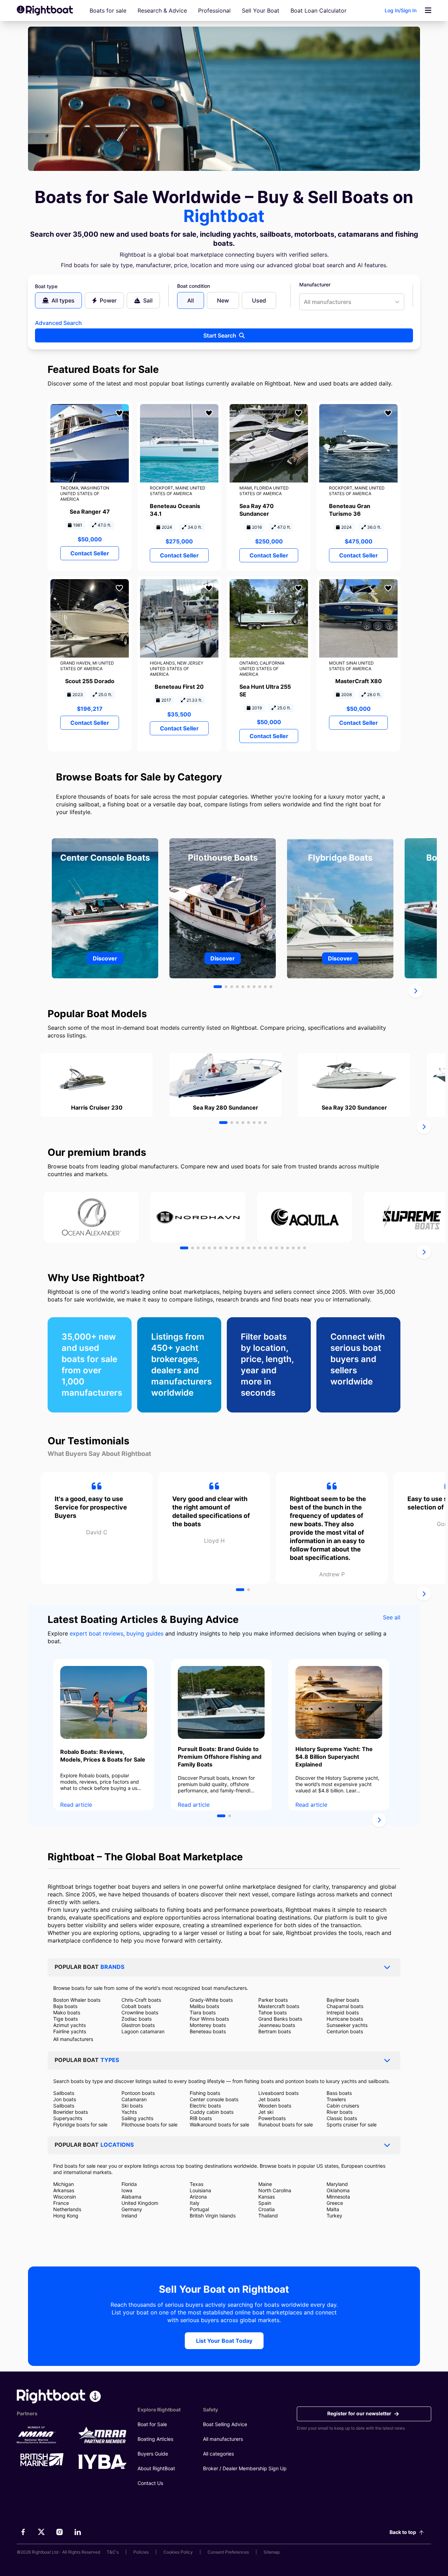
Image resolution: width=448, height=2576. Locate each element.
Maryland (337, 2184)
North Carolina (274, 2190)
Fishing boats (205, 2093)
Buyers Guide (153, 2454)
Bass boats (339, 2093)
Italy (195, 2203)
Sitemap (272, 2552)
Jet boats (269, 2099)
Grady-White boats (211, 2000)
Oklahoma (338, 2190)
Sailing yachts (137, 2118)
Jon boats (64, 2099)
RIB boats (201, 2118)
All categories (218, 2454)
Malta (333, 2209)
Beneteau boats (208, 2031)
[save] (119, 413)
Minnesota (338, 2197)
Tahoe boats (272, 2012)
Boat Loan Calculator (318, 10)
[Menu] (428, 10)
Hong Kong (65, 2216)
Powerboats (272, 2118)
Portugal (199, 2209)
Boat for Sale (152, 2424)
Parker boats (273, 2000)
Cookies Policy (178, 2552)
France (61, 2203)
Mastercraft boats (278, 2006)
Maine (265, 2184)
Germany (131, 2209)
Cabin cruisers (343, 2106)
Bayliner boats (343, 2000)
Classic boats (342, 2118)
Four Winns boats (209, 2019)
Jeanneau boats (276, 2025)
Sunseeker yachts (347, 2025)
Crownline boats (139, 2012)
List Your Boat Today (224, 2340)
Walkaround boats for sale (219, 2124)
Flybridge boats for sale (80, 2124)
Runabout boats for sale (285, 2124)
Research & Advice (162, 10)
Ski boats (132, 2106)
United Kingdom (139, 2203)
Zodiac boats (136, 2019)
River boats (339, 2112)
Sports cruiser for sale (352, 2124)
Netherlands (67, 2209)
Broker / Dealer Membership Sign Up (245, 2468)
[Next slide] (415, 991)
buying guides (144, 1633)
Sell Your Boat (260, 10)
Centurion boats (345, 2031)
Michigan (63, 2184)
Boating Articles (155, 2439)
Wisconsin (64, 2197)
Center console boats (214, 2099)
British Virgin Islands (213, 2216)
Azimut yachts (69, 2025)
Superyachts (67, 2118)
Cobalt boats (136, 2006)
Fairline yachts (69, 2031)
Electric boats (205, 2106)
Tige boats (65, 2019)
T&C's (113, 2552)
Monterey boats (208, 2025)
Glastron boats (138, 2025)
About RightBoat (156, 2468)
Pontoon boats (138, 2093)
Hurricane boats (345, 2019)
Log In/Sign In (400, 10)
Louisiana (200, 2190)
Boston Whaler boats (76, 2000)
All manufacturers (73, 2039)
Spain (264, 2203)
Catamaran (134, 2099)
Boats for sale (108, 10)
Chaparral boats (345, 2006)
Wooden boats (274, 2106)
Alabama (131, 2197)
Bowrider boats (70, 2112)
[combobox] (351, 301)
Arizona (198, 2197)
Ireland (129, 2216)
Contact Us (150, 2483)
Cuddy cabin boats (211, 2112)
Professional (214, 10)
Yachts (129, 2112)
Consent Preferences (228, 2552)
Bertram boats (274, 2031)
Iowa (126, 2190)
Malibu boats (204, 2006)
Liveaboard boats (278, 2093)
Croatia (266, 2209)
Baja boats (65, 2006)
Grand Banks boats (280, 2019)
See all (391, 1617)
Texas (196, 2184)
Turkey (334, 2216)
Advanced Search (58, 322)
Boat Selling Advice (225, 2424)
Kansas (266, 2197)
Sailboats (63, 2093)
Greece (335, 2203)
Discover (105, 958)
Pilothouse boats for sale (149, 2124)
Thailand (268, 2216)
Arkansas (63, 2190)
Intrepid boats (343, 2012)
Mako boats (66, 2012)
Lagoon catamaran (142, 2031)
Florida (129, 2184)
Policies (141, 2552)
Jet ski (265, 2112)
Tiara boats (203, 2012)
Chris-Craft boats (141, 2000)
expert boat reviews (96, 1633)
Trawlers (336, 2099)
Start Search (219, 335)
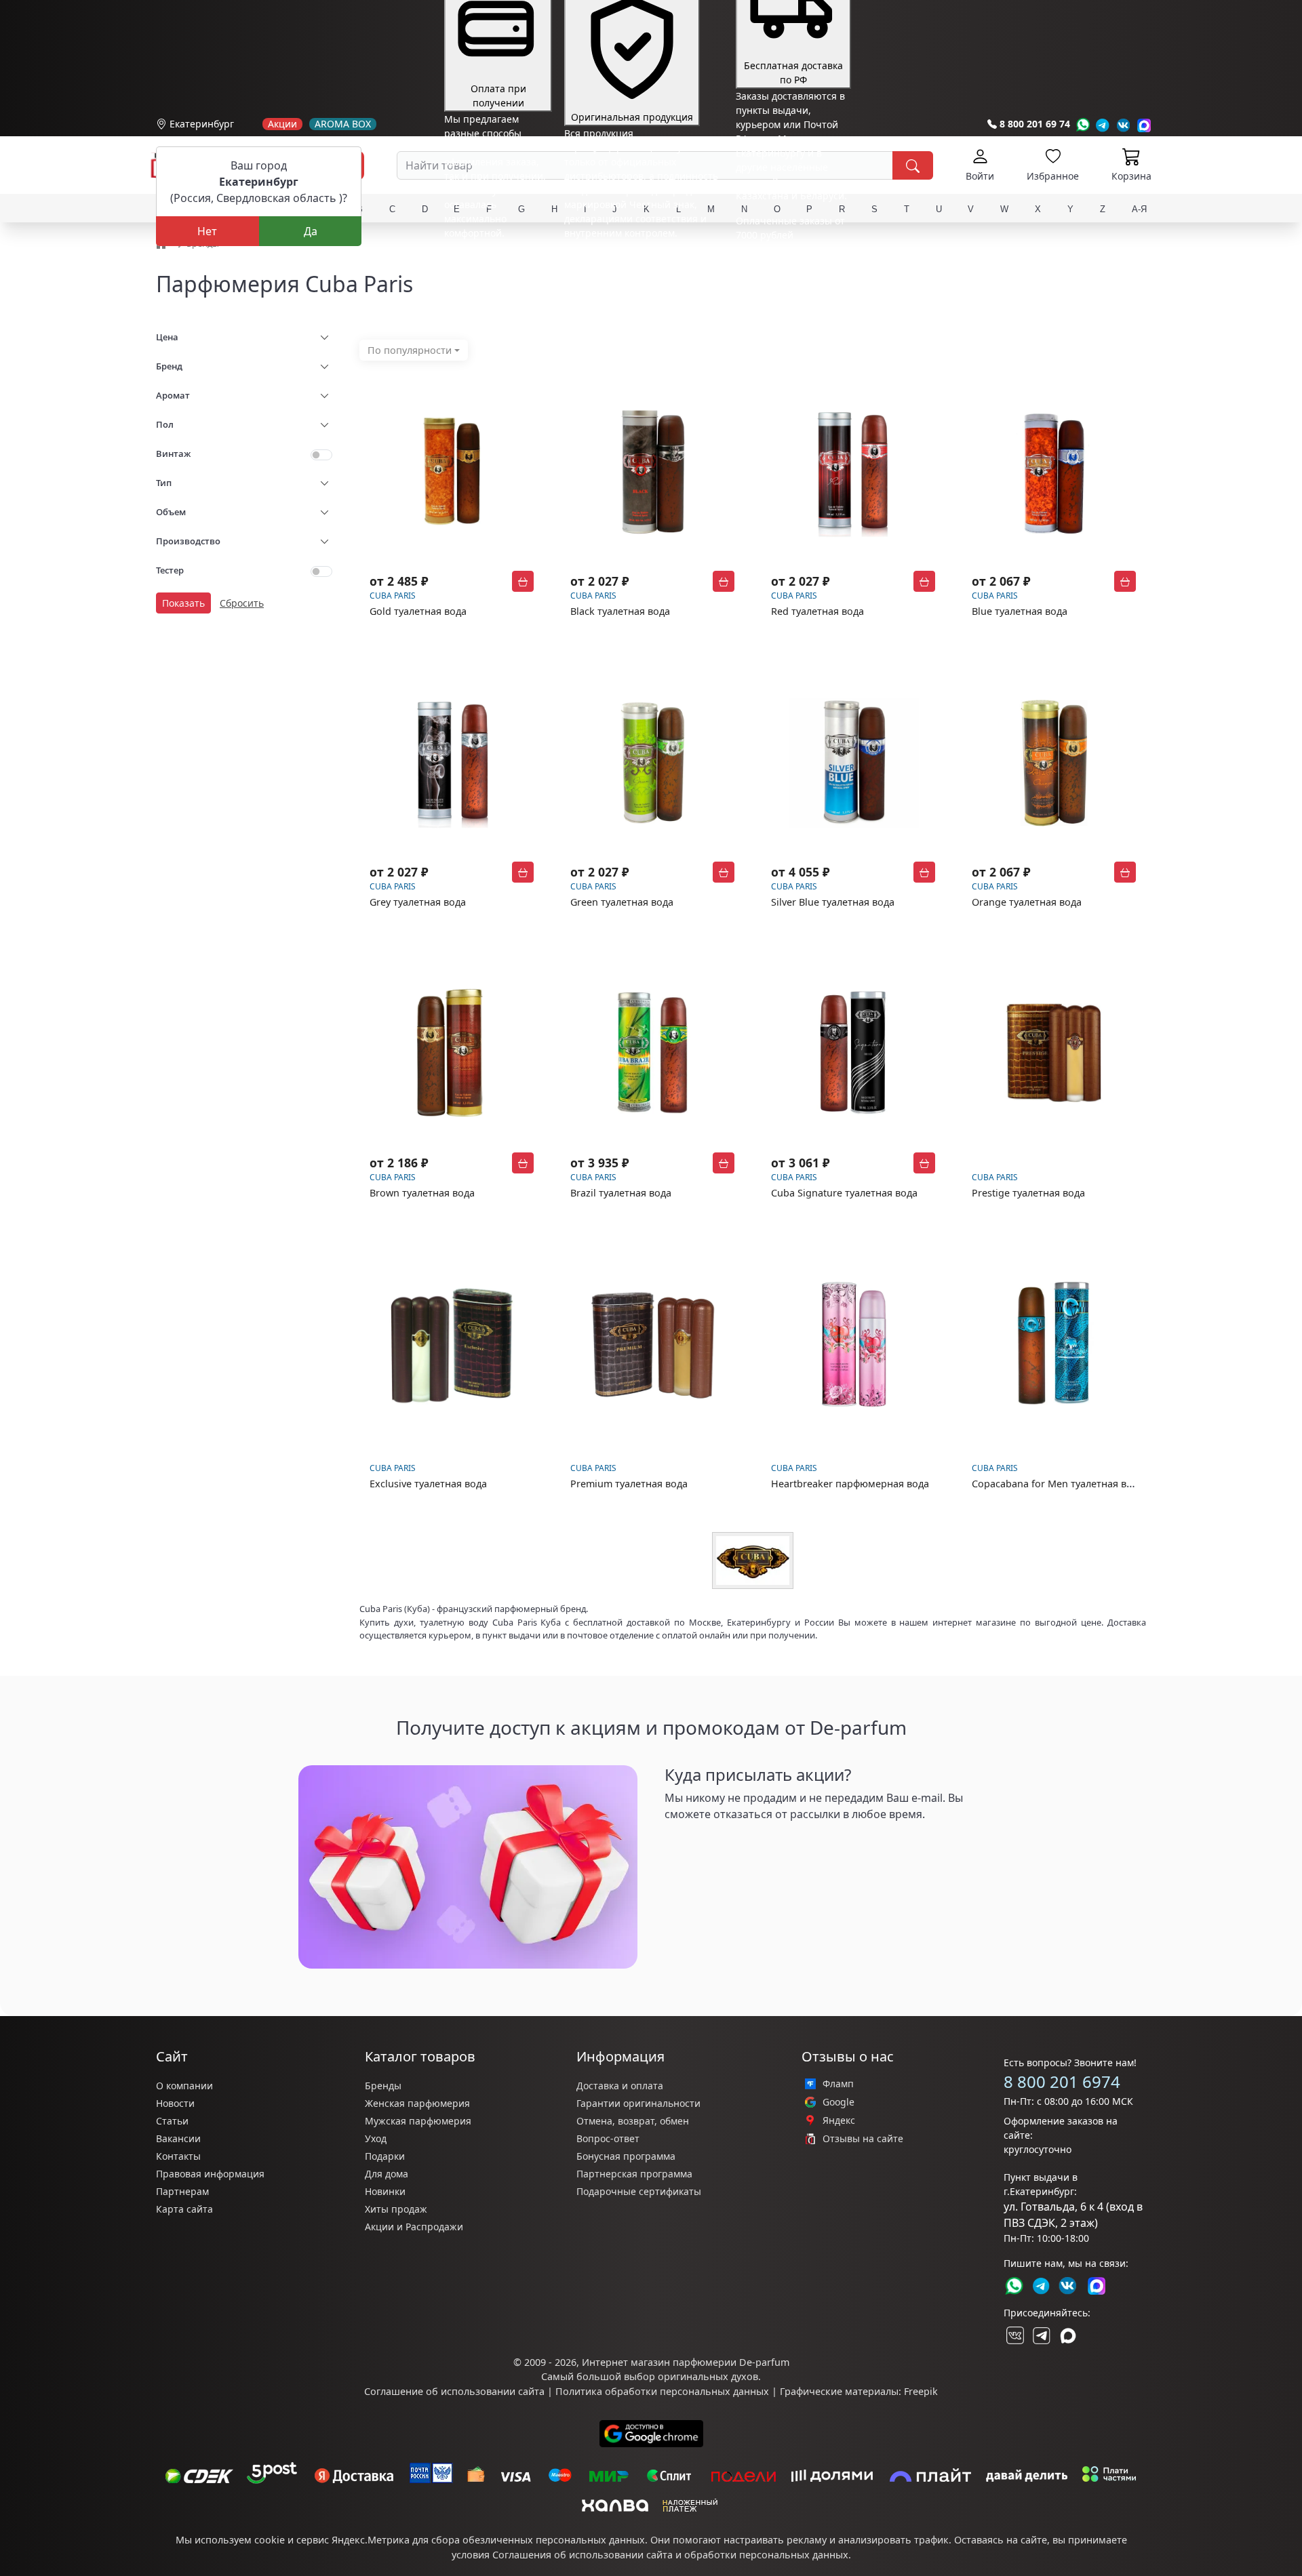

==*==

• _Problem_
Set down each line of the material exactly and skip every image.

• _Response area_
Image resolution: width=448, height=2576. Locate each element.
Maryland (337, 2184)
North Carolina (274, 2190)
Fishing boats (205, 2093)
Buyers Guide (153, 2454)
Bass boats (339, 2093)
Italy (195, 2203)
Sitemap (272, 2552)
Jet boats (269, 2099)
Grady-White boats (211, 2000)
Oklahoma (338, 2190)
Sailing yachts (137, 2118)
Jon boats (64, 2099)
RIB boats (201, 2118)
All categories (218, 2454)
Malta (333, 2209)
Beneteau boats (208, 2031)
[save] (119, 413)
Minnesota (338, 2197)
Tahoe boats (272, 2012)
Boat Loan Calculator (318, 10)
[Menu] (428, 10)
Hong Kong (65, 2216)
Powerboats (272, 2118)
Portugal (199, 2209)
Boat for Sale (152, 2424)
Parker boats (273, 2000)
Cookies Policy (178, 2552)
France (61, 2203)
Mastercraft boats (278, 2006)
Maine (265, 2184)
Germany (131, 2209)
Cabin cruisers (343, 2106)
Bayliner boats (343, 2000)
Classic boats (342, 2118)
Four Winns boats (209, 2019)
Jeanneau boats (276, 2025)
Sunseeker yachts (347, 2025)
Crownline boats (139, 2012)
List Your Boat Today (224, 2340)
Walkaround boats for sale (219, 2124)
Flybridge boats for sale (80, 2124)
Runabout boats for sale (285, 2124)
Research & Advice (162, 10)
Ski boats (132, 2106)
United Kingdom (139, 2203)
Zodiac boats (136, 2019)
River boats (339, 2112)
Sports cruiser for sale (352, 2124)
Netherlands (67, 2209)
Broker / Dealer Membership Sign Up (245, 2468)
[Next slide] (415, 991)
buying guides (144, 1633)
Sell Your Boat (260, 10)
Centurion boats (345, 2031)
Michigan (63, 2184)
Boating Articles (155, 2439)
Wisconsin (64, 2197)
Center console boats (214, 2099)
British Virgin Islands (213, 2216)
Azimut yachts (69, 2025)
Superyachts (67, 2118)
Cobalt boats (136, 2006)
Fairline yachts (69, 2031)
Electric boats (205, 2106)
Tige boats (65, 2019)
T&C's (113, 2552)
Monterey boats (208, 2025)
Glastron boats (138, 2025)
About RightBoat (156, 2468)
Pontoon boats (138, 2093)
Hurricane boats (345, 2019)
Log In/Sign In (400, 10)
Louisiana (200, 2190)
Boston Whaler boats (76, 2000)
All manufacturers (73, 2039)
Spain (264, 2203)
Catamaran (134, 2099)
Boats for sale (108, 10)
Chaparral boats (345, 2006)
Wooden boats (274, 2106)
Alabama (131, 2197)
Bowrider boats (70, 2112)
[combobox] (351, 301)
Arizona (198, 2197)
Ireland (129, 2216)
Contact Us (150, 2483)
Cuddy cabin boats (211, 2112)
Professional (214, 10)
Yachts (129, 2112)
Consent Preferences (228, 2552)
Bertram boats (274, 2031)
Iowa (126, 2190)
Malibu boats (204, 2006)
Liveaboard boats (278, 2093)
Croatia (266, 2209)
Baja boats (65, 2006)
Grand Banks boats (280, 2019)
See all (391, 1617)
Texas (196, 2184)
Turkey (334, 2216)
Advanced Search (58, 322)
Boat Selling Advice (225, 2424)
Kansas (266, 2197)
Sailboats (63, 2093)
Greece (335, 2203)
Discover (105, 958)
Pilothouse boats for sale (149, 2124)
Thailand (268, 2216)
Arkansas (63, 2190)
Intrepid boats (343, 2012)
Mako boats (66, 2012)
Lagoon catamaran (142, 2031)
Florida (129, 2184)
Policies (141, 2552)
Jet ski (265, 2112)
Tiara boats (203, 2012)
Chris-Craft boats (141, 2000)
expert boat reviews (96, 1633)
Trawlers (336, 2099)
Start Search (219, 335)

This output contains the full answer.